USO DE DOCUMENTO FALSO E ESTELIONATO – INAPLICABILIDADE DO PRINCÍPIO DA CONSUNÇÃO – POTENCIALIDADE LESIVA

A prática de estelionato não absorve o crime de uso de documento falso, quando a contrafação continua em poder do réu, que poderá utilizá-la para cometer outros delitos. O réu falsificou uma carteira de identidade, ou concorreu para a falsificação dela, ao inserir a própria foto no documento emitido em nome de outra pessoa. Após a adulteração, ele e três amigos foram a um bar e, juntos, induziram em erro os funcionários do estabelecimento mediante meio fraudulento, ao utilizarem o documento contrafeito, para emitir comanda em nome de terceiro e realizar diversos gastos no estabelecimento, sem pagar a conta. Quando fecharam o caixa, os funcionários perceberam a existência do débito de R$ 571,91, vinculado à mesa em que os rapazes estavam, e chamaram a polícia, que prendeu o grupo. O apelante foi condenado pelos crimes previstos nos artigos 171 e 304 c/c artigo 297, todos do Código Penal. Nas razões recursais, requereu a absolvição do crime constante do artigo 297 do mesmo diploma.

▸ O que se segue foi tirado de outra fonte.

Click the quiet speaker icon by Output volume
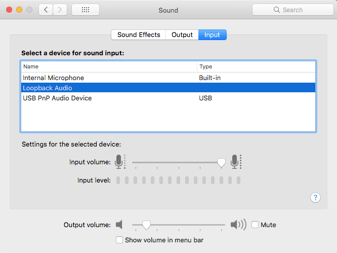Image resolution: width=337 pixels, height=253 pixels. [x=119, y=225]
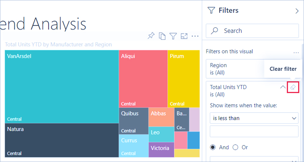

Para tanto, sustentou que o falso teria se exaurido com a prática do estelionato. Ao apreciar o apelo, o Colegiado afirmou a impossibilidade de aplicar o princípio da consunção, pois o caso trata de condutas distintas, e o documento permaneceu na posse do apelante, que poderia usá-lo para praticar novos delitos. A Turma entendeu pelo não exaurimento do crime, afastou a aplicação do Enunciado 17 da Súmula do STJ e, assim, negou provimento ao apelo à unanimidade.

Acórdão 1122616, Relator Des. ROBERVAL CASEMIRO BELINATI, 2ª Turma Criminal, data de julgamento: 23/8/2018, publicado no DJe: 12/9/2018.